Bernie Sanders talks extensively about revolution, but it appears that it’s actually Donald Trump who is driving record numbers of voters to the polls with his fiery populist message.

Republicans voted in unprecedented numbers on Super Tuesday, setting record numbers in contests throughout different regions of the country.

Every state holding a Republican contest Tuesday — with the exception of Vermont — reached a new high for participation. But none of the state’s holding Democratic contests broke any records.

Texas, home to a battle royale between Trump and native son Ted Cruz, saw a whopping 2.7 million voters show up for the Republican contest — 1.2 million more than the previous record in 2012.

In Virginia, 1,013,000 voters — almost 350,000 more voters showed up than the previous record-setting year, 2008. And in Georgia, 1,273,000 voted Tuesday — more than 300,000 above the record set in 2008.

That continue a trend this cycle of record-breaking Republican contests, beginning with Iowa and continuing in South Carolina, where Republican Party Chairman Matt Moore praised the 730,000 people who showed up a little more than a week ago, well more than the 603,000 South Carolinians who voted in the 2012 Republican primary.

All of which helps explain why Trump was crowing about a “movement” in his victory speech Tuesday night. As Chris Christie stood by his side, Trump referenced part of the New Jersey governor’s reasoning for joining his campaign.

“When Chris gave me the honor of joining the campaign, he called me, he said ‘Donald, what you’ve got is a movement,’ ” Trump said Tuesday. “He said, ‘This is a movement; this is something like I’ve never seen.’ And in all fairness to the press, a lot of the press have said the same thing. They’ve never seen what’s happening right now. They’ve never seen anything like it. And I’m just honored by it.”

Sanders, who has been drawing large crowds throughout his presidential candidacy, has long spoken of leading his own political revolution.

On Tuesday night, speaking in his home state of Vermont after picking up a victory there and in three other contests, Sanders noted his revolution is about “bringing millions of millions” of new voters to the polls.

“What that revolution is about is bringing millions of millions of people into the political process. Working people who have been so disillusioned, they no longer vote. Young people who have never been involved,” Sanders said Tuesday evening in his victory speech in Vermont.
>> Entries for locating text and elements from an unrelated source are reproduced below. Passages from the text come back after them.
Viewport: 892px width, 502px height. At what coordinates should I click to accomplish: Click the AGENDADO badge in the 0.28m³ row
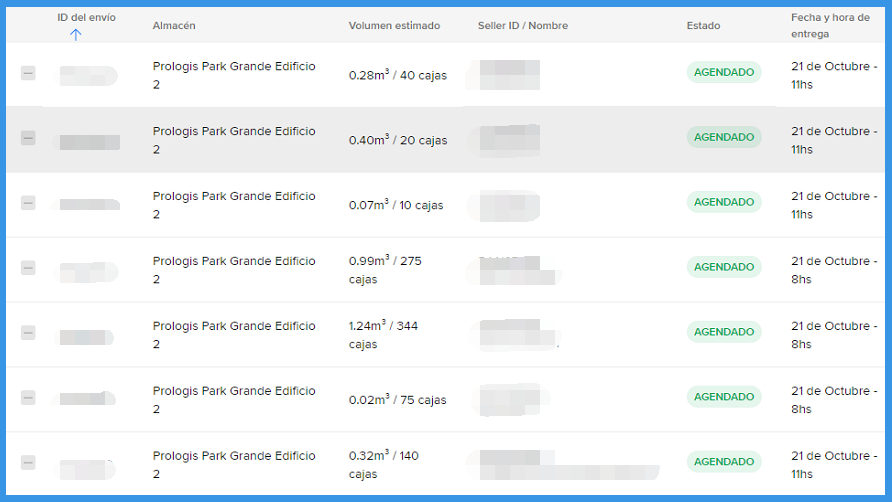723,72
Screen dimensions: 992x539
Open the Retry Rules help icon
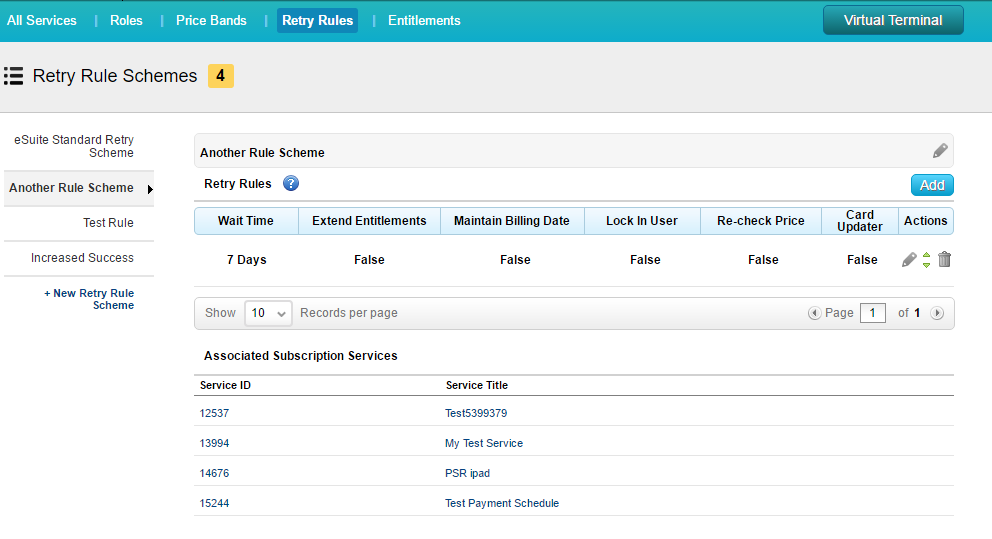[x=291, y=184]
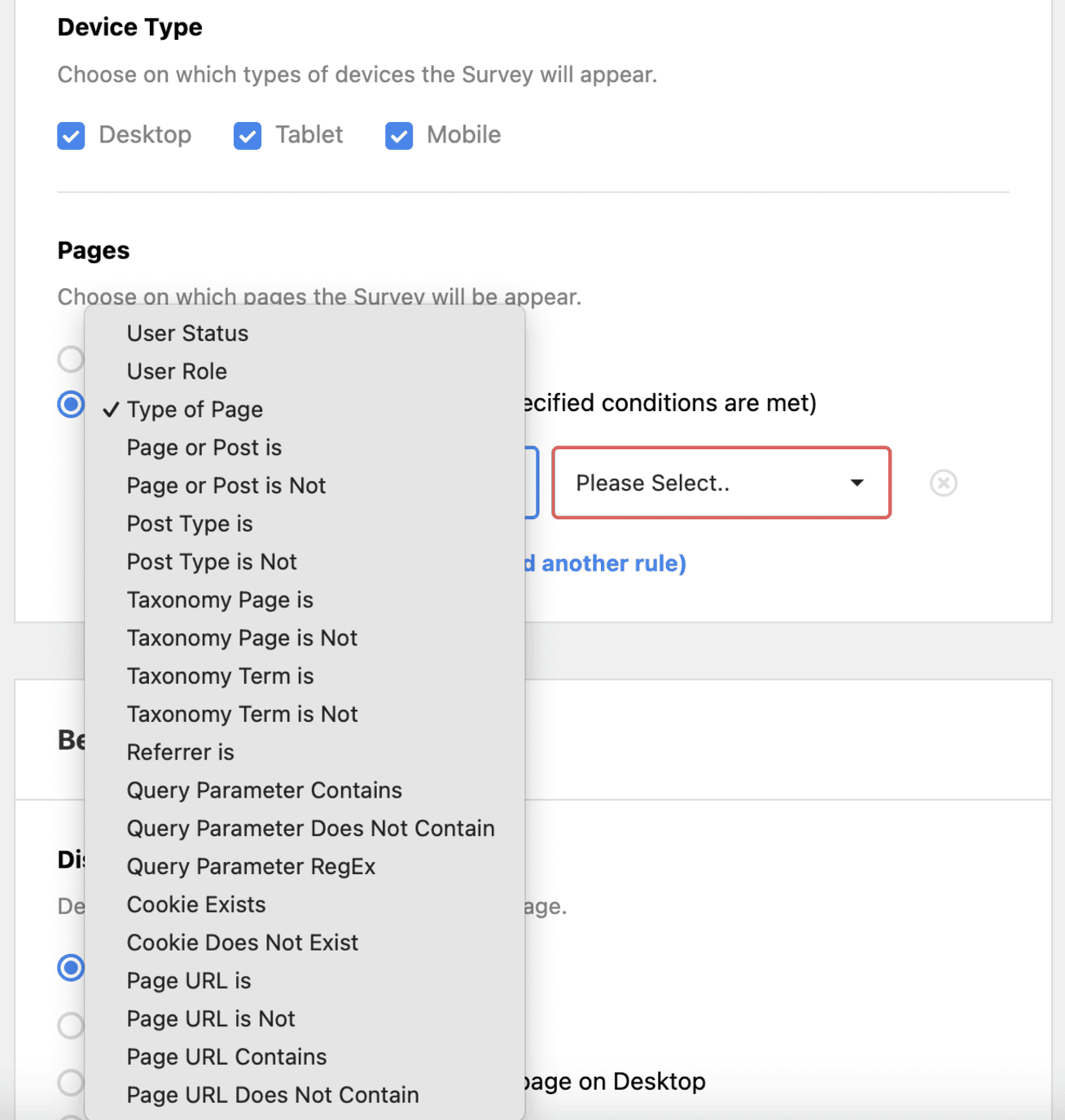
Task: Pick Post Type is Not option
Action: (x=212, y=562)
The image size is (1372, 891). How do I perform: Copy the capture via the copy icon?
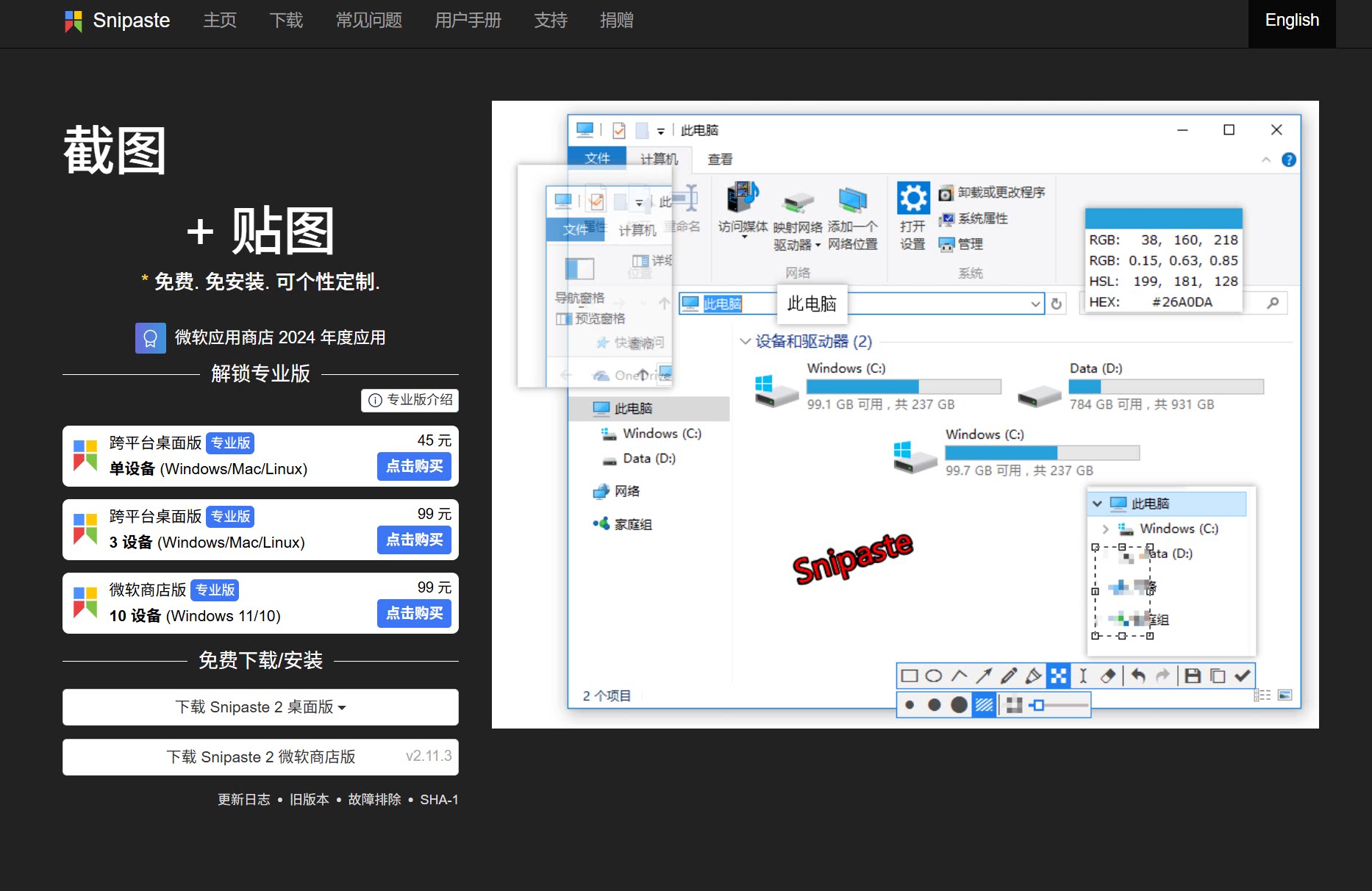tap(1217, 676)
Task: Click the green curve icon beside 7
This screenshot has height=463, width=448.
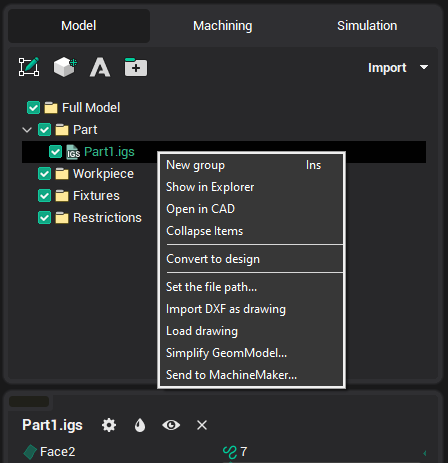Action: (x=230, y=453)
However, the numbers show he’s coming up short of aspirations. States hosting Democratic contests Tuesday night did not set any records. Many did not see as large of turnouts as they saw in 2008, and some saw larger turnouts in the 1980s and 1990s, according to preliminary totals.

Republican officials, on the other hand, were astonished by the Trump effect.

“It is just phenomenal. We are roughly 50% higher than our next highest turnout in our history for an election like this,” Alaska Republican Party Chairman Peter Goldberg told CNN’s Paul Vercammen, regarding the 21,930 who caucused there Tuesday.